[Records excerpted from a collection]
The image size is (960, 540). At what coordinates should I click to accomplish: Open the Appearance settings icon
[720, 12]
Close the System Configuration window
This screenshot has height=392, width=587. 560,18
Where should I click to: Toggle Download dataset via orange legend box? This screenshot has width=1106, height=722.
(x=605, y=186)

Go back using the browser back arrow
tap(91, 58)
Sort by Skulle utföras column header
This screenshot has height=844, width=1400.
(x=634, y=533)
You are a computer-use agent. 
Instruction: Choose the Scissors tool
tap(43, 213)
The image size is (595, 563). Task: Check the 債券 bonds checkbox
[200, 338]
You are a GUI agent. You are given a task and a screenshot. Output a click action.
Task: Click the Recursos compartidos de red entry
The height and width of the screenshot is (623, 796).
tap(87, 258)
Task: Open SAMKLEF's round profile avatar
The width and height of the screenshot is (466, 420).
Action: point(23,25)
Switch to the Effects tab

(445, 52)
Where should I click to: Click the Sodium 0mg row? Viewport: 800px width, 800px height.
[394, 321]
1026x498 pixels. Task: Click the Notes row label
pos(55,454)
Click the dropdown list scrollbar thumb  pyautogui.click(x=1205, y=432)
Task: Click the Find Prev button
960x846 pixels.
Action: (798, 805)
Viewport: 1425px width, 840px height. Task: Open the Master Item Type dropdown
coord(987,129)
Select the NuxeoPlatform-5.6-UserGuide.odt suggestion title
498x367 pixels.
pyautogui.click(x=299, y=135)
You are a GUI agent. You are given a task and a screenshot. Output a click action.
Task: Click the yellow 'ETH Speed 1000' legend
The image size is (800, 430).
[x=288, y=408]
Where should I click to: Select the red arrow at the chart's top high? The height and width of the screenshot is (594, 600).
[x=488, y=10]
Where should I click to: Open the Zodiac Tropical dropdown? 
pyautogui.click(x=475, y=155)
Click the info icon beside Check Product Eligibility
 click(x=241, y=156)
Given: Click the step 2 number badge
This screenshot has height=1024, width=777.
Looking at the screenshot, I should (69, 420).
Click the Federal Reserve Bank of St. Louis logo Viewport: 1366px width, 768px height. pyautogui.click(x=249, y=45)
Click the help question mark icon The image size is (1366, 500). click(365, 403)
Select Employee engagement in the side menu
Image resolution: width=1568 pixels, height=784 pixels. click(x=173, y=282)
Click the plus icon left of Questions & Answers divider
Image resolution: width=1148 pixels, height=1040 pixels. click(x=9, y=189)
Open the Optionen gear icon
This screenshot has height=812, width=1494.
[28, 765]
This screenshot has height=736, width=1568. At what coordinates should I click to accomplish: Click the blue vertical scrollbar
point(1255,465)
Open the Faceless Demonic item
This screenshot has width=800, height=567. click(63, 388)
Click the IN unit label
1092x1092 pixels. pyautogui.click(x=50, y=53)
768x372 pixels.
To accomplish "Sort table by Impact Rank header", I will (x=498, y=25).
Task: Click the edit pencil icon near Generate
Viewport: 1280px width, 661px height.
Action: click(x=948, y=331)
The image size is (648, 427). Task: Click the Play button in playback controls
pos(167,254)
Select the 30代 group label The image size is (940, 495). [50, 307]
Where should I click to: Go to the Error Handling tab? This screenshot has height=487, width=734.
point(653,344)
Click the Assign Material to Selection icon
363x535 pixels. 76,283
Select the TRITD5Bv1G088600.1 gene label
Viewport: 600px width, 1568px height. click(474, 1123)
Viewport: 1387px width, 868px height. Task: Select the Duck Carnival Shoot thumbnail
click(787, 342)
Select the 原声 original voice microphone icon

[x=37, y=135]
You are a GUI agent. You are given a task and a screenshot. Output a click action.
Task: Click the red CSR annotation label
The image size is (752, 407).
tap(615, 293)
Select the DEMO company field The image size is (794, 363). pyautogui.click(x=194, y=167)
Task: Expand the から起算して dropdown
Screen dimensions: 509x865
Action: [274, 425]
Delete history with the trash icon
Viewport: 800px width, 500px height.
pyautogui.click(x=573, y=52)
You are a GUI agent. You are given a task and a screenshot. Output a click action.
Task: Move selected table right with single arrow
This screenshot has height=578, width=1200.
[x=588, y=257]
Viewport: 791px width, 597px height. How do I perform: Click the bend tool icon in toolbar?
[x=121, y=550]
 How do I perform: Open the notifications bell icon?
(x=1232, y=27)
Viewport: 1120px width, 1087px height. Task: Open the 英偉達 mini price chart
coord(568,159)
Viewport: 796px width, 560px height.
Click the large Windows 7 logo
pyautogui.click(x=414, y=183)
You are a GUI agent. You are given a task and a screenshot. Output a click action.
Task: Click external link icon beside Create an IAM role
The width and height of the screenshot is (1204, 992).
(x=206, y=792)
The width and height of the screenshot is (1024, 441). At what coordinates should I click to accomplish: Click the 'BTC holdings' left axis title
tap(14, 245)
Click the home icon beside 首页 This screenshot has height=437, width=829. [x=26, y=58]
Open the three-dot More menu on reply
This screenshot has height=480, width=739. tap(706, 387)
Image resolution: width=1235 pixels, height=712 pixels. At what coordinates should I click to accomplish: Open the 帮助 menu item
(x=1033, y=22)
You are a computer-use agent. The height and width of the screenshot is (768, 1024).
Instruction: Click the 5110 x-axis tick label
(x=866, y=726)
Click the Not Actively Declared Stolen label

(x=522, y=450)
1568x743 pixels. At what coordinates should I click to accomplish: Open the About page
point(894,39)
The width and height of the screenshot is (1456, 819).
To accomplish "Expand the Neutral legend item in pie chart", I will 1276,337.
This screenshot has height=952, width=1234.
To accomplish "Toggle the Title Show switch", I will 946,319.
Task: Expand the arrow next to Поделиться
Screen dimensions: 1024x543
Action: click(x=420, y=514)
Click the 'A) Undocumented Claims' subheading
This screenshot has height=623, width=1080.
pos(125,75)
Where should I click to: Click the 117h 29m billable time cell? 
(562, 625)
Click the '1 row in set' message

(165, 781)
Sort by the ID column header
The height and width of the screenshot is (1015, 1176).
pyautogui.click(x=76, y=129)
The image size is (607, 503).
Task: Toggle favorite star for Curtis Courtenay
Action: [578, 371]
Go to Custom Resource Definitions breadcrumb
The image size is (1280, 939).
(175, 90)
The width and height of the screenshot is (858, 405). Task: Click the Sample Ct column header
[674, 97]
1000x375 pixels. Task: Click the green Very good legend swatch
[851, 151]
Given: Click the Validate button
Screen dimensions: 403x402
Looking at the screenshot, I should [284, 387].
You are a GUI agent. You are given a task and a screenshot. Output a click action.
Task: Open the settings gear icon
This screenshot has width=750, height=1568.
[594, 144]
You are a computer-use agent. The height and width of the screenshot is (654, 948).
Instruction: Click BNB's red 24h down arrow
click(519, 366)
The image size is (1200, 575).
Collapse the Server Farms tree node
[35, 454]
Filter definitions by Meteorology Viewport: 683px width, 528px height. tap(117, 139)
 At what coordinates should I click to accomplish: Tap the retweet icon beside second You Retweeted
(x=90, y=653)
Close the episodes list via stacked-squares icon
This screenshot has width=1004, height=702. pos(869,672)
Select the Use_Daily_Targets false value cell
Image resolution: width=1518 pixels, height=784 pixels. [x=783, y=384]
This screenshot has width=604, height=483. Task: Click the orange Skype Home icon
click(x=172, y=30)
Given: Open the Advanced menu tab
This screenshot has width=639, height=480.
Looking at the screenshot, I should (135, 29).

TASK GOAL
Each record is to be retyped exactly as written.

REPLY TO THE TASK
The image size is (960, 540). At what coordinates should I click to accomplish: Open the Appearance settings icon
[720, 12]
Close the System Configuration window
This screenshot has height=392, width=587. 560,18
Where should I click to: Toggle Download dataset via orange legend box? This screenshot has width=1106, height=722.
(x=605, y=186)

Go back using the browser back arrow
tap(91, 58)
Sort by Skulle utföras column header
This screenshot has height=844, width=1400.
(x=634, y=533)
You are a computer-use agent. 
Instruction: Choose the Scissors tool
tap(43, 213)
The image size is (595, 563). Task: Check the 債券 bonds checkbox
[200, 338]
You are a GUI agent. You are given a task and a screenshot. Output a click action.
Task: Click the Recursos compartidos de red entry
The height and width of the screenshot is (623, 796).
tap(87, 258)
Task: Open SAMKLEF's round profile avatar
The width and height of the screenshot is (466, 420).
Action: point(23,25)
Switch to the Effects tab

(445, 52)
Where should I click to: Click the Sodium 0mg row? Viewport: 800px width, 800px height.
[394, 321]
1026x498 pixels. Task: Click the Notes row label
pos(55,454)
Click the dropdown list scrollbar thumb  pyautogui.click(x=1205, y=432)
Task: Click the Find Prev button
960x846 pixels.
Action: (798, 805)
Viewport: 1425px width, 840px height. Task: Open the Master Item Type dropdown
coord(987,129)
Select the NuxeoPlatform-5.6-UserGuide.odt suggestion title
498x367 pixels.
pyautogui.click(x=299, y=135)
You are a GUI agent. You are given a task and a screenshot. Output a click action.
Task: Click the yellow 'ETH Speed 1000' legend
The image size is (800, 430).
[x=288, y=408]
Where should I click to: Select the red arrow at the chart's top high? The height and width of the screenshot is (594, 600).
[x=488, y=10]
Where should I click to: Open the Zodiac Tropical dropdown? 
pyautogui.click(x=475, y=155)
Click the info icon beside Check Product Eligibility
 click(x=241, y=156)
Given: Click the step 2 number badge
This screenshot has height=1024, width=777.
Looking at the screenshot, I should (69, 420).
Click the Federal Reserve Bank of St. Louis logo Viewport: 1366px width, 768px height. pyautogui.click(x=249, y=45)
Click the help question mark icon The image size is (1366, 500). click(365, 403)
Select Employee engagement in the side menu
Image resolution: width=1568 pixels, height=784 pixels. click(x=173, y=282)
Click the plus icon left of Questions & Answers divider
Image resolution: width=1148 pixels, height=1040 pixels. click(x=9, y=189)
Open the Optionen gear icon
This screenshot has height=812, width=1494.
[28, 765]
This screenshot has height=736, width=1568. At what coordinates should I click to accomplish: Click the blue vertical scrollbar
point(1255,465)
Open the Faceless Demonic item
This screenshot has width=800, height=567. click(63, 388)
Click the IN unit label
1092x1092 pixels. pyautogui.click(x=50, y=53)
768x372 pixels.
To accomplish "Sort table by Impact Rank header", I will (x=498, y=25).
Task: Click the edit pencil icon near Generate
Viewport: 1280px width, 661px height.
Action: click(x=948, y=331)
The image size is (648, 427). Task: Click the Play button in playback controls
pos(167,254)
Select the 30代 group label The image size is (940, 495). [50, 307]
Where should I click to: Go to the Error Handling tab? This screenshot has height=487, width=734.
point(653,344)
Click the Assign Material to Selection icon
363x535 pixels. 76,283
Select the TRITD5Bv1G088600.1 gene label
Viewport: 600px width, 1568px height. click(474, 1123)
Viewport: 1387px width, 868px height. Task: Select the Duck Carnival Shoot thumbnail
click(787, 342)
Select the 原声 original voice microphone icon

[x=37, y=135]
You are a GUI agent. You are given a task and a screenshot. Output a click action.
Task: Click the red CSR annotation label
The image size is (752, 407).
tap(615, 293)
Select the DEMO company field The image size is (794, 363). pyautogui.click(x=194, y=167)
Task: Expand the から起算して dropdown
Screen dimensions: 509x865
Action: [274, 425]
Delete history with the trash icon
Viewport: 800px width, 500px height.
pyautogui.click(x=573, y=52)
You are a GUI agent. You are given a task and a screenshot. Output a click action.
Task: Move selected table right with single arrow
This screenshot has height=578, width=1200.
[x=588, y=257]
Viewport: 791px width, 597px height. How do I perform: Click the bend tool icon in toolbar?
[x=121, y=550]
 How do I perform: Open the notifications bell icon?
(x=1232, y=27)
Viewport: 1120px width, 1087px height. Task: Open the 英偉達 mini price chart
coord(568,159)
Viewport: 796px width, 560px height.
Click the large Windows 7 logo
pyautogui.click(x=414, y=183)
You are a GUI agent. You are given a task and a screenshot. Output a click action.
Task: Click external link icon beside Create an IAM role
The width and height of the screenshot is (1204, 992).
(x=206, y=792)
The width and height of the screenshot is (1024, 441). At what coordinates should I click to accomplish: Click the 'BTC holdings' left axis title
tap(14, 245)
Click the home icon beside 首页 This screenshot has height=437, width=829. [x=26, y=58]
Open the three-dot More menu on reply
This screenshot has height=480, width=739. tap(706, 387)
Image resolution: width=1235 pixels, height=712 pixels. At what coordinates should I click to accomplish: Open the 帮助 menu item
(x=1033, y=22)
You are a computer-use agent. The height and width of the screenshot is (768, 1024).
Instruction: Click the 5110 x-axis tick label
(x=866, y=726)
Click the Not Actively Declared Stolen label

(x=522, y=450)
1568x743 pixels. At what coordinates should I click to accomplish: Open the About page
point(894,39)
The width and height of the screenshot is (1456, 819).
To accomplish "Expand the Neutral legend item in pie chart", I will 1276,337.
This screenshot has height=952, width=1234.
To accomplish "Toggle the Title Show switch", I will 946,319.
Task: Expand the arrow next to Поделиться
Screen dimensions: 1024x543
Action: click(x=420, y=514)
Click the 'A) Undocumented Claims' subheading
This screenshot has height=623, width=1080.
pos(125,75)
Where should I click to: Click the 117h 29m billable time cell? 
(562, 625)
Click the '1 row in set' message

(165, 781)
Sort by the ID column header
The height and width of the screenshot is (1015, 1176).
pyautogui.click(x=76, y=129)
The image size is (607, 503).
Task: Toggle favorite star for Curtis Courtenay
Action: [578, 371]
Go to Custom Resource Definitions breadcrumb
The image size is (1280, 939).
(175, 90)
The width and height of the screenshot is (858, 405). Task: Click the Sample Ct column header
[674, 97]
1000x375 pixels. Task: Click the green Very good legend swatch
[851, 151]
Given: Click the Validate button
Screen dimensions: 403x402
Looking at the screenshot, I should [284, 387].
You are a GUI agent. You are given a task and a screenshot. Output a click action.
Task: Open the settings gear icon
This screenshot has width=750, height=1568.
[594, 144]
You are a computer-use agent. The height and width of the screenshot is (654, 948).
Instruction: Click BNB's red 24h down arrow
click(519, 366)
The image size is (1200, 575).
Collapse the Server Farms tree node
[35, 454]
Filter definitions by Meteorology Viewport: 683px width, 528px height. tap(117, 139)
 At what coordinates should I click to accomplish: Tap the retweet icon beside second You Retweeted
(x=90, y=653)
Close the episodes list via stacked-squares icon
This screenshot has width=1004, height=702. pos(869,672)
Select the Use_Daily_Targets false value cell
Image resolution: width=1518 pixels, height=784 pixels. [x=783, y=384]
This screenshot has width=604, height=483. Task: Click the orange Skype Home icon
click(x=172, y=30)
Given: Open the Advanced menu tab
This screenshot has width=639, height=480.
Looking at the screenshot, I should (135, 29).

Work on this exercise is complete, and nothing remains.